L'arrivée de la nouvelle administration démocrate de Barack Obama se fait déjà sentir dans le domaine de la recherche sur les cellules souches embryonnaires.

La société de biotechnologies Geron obtient le feu vert de l'agence américaine du médicament (FDA) pour un essai sur l'homme d'une thérapie utilisant des cellules souches embryonnaires.

La société de biotechnologies américaine Geron a annoncé avoir obtenu l'autorisation de lancer le premier essai sur l'homme d'une thérapie utilisant des cellules souches embryonnaires.

Cet essai concerne des patients paralysés à la suite de lésions de la moelle épinière.

LA FDA, l'agence américaine des médicaments, a donné son accord pour un essai de phase I appelé GRNOPC1.

L'objectif de cet essai est d'injecter sur des personnes paralysées des cellules dérivées de cellules souches embryonnaires humaines, dans l'espoir qu'elles puissent régénérer les cellules nerveuses endommagées et, potentiellement, permettre à la personne paralysée de retrouver la sensibilité et la faculté de mouvement.

La société Geron soutient qu'elle avait soumis à la FDA un dossier de 21 000 pages pour appuyer sa demande d'autorisation. Elle affirme avoir démontré l'efficacité de son traitement sur des rongeurs.

Durant la campagne électorale, le président Obama avait affirmé qu'il allait rapidement lever la décision de l'administration Bush de limiter la recherche sur les cellules souches embryonnaires.

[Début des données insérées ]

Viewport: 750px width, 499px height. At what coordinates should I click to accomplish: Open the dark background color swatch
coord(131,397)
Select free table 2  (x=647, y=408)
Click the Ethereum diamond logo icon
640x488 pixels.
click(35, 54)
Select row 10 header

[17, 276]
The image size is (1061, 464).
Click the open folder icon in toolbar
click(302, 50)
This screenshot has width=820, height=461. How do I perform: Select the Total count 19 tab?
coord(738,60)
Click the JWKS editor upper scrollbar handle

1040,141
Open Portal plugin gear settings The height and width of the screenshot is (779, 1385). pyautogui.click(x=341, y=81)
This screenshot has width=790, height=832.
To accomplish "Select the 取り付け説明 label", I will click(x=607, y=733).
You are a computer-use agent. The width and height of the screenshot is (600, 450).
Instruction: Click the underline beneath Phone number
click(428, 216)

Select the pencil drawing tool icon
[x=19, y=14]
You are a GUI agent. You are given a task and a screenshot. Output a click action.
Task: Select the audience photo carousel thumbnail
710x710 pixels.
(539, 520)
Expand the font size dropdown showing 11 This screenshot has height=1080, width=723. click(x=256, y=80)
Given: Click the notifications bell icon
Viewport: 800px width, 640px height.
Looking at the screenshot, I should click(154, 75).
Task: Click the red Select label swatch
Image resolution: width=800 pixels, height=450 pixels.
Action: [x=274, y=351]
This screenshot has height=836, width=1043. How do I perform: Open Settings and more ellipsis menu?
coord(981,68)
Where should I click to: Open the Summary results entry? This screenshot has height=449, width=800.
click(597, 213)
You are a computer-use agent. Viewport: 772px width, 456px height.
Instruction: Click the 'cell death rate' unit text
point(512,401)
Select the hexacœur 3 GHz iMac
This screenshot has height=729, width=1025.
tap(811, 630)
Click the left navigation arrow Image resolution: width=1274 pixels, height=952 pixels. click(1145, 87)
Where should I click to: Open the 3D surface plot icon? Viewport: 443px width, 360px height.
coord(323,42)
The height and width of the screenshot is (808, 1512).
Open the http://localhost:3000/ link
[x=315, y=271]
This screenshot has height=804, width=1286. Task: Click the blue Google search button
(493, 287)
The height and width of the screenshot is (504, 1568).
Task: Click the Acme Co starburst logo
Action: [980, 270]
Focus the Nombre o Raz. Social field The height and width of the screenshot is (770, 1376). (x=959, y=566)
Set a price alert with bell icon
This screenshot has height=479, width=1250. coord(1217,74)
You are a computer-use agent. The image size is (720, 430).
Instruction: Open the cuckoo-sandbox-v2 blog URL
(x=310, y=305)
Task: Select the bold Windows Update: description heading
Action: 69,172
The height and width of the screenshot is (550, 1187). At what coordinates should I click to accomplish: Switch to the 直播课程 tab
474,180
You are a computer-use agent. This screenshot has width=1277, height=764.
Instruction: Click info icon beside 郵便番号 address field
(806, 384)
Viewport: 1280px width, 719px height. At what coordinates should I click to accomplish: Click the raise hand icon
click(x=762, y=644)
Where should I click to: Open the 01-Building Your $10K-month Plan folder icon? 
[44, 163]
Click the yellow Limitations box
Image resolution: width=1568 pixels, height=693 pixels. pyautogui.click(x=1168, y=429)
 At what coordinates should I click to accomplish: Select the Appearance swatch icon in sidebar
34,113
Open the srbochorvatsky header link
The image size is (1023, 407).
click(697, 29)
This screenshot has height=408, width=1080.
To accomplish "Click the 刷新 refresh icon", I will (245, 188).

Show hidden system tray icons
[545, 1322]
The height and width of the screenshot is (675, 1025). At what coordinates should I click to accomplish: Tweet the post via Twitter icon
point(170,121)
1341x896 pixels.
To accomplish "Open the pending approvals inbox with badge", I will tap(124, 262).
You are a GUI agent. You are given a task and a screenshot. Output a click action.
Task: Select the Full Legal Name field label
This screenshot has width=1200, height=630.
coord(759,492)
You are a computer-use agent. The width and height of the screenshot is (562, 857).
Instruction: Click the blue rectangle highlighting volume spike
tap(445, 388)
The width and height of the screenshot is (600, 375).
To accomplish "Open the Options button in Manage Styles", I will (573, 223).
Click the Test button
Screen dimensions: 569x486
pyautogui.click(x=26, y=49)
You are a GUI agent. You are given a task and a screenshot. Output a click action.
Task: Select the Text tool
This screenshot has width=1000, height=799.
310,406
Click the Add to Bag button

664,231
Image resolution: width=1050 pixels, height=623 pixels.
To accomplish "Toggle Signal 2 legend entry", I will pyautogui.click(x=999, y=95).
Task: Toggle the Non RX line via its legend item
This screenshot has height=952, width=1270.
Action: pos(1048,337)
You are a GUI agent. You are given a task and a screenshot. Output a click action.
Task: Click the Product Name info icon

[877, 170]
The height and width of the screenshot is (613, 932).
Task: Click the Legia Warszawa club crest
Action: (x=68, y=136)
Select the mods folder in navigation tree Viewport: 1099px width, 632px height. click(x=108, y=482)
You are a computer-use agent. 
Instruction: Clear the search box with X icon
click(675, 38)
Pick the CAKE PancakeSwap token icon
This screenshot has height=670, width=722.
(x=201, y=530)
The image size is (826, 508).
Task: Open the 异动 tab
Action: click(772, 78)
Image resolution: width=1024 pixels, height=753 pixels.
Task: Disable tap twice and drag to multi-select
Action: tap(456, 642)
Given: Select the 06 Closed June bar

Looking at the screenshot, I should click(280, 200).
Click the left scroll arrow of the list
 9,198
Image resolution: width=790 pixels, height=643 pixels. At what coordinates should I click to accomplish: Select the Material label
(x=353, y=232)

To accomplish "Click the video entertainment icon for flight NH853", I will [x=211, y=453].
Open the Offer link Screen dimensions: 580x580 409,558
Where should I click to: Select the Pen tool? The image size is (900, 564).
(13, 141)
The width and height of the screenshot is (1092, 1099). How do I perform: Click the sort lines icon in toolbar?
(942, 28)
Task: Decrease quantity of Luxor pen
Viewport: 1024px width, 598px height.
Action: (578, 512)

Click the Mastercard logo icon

Le développement de ces cellules nécessite l'utilisation - voire la destruction - d'embryons humains, ce qui est condamné par certains groupes religieux. Ces derniers jugent inacceptable le fait de détruire la vie pour y arriver.

Toutefois, l'attrait des cellules embryonnaire est grand puisque ces dernières sont capables de se transformer en tous types de cellules présentes dans le corps humain.

S'ils parvenaient à en maîtriser la croissance et la transformation, les scientifiques seraient en mesure de fabriquer des tissus de substitution pour traiter notamment la maladie d'Alzheimer ou les pathologies de la moelle épinière.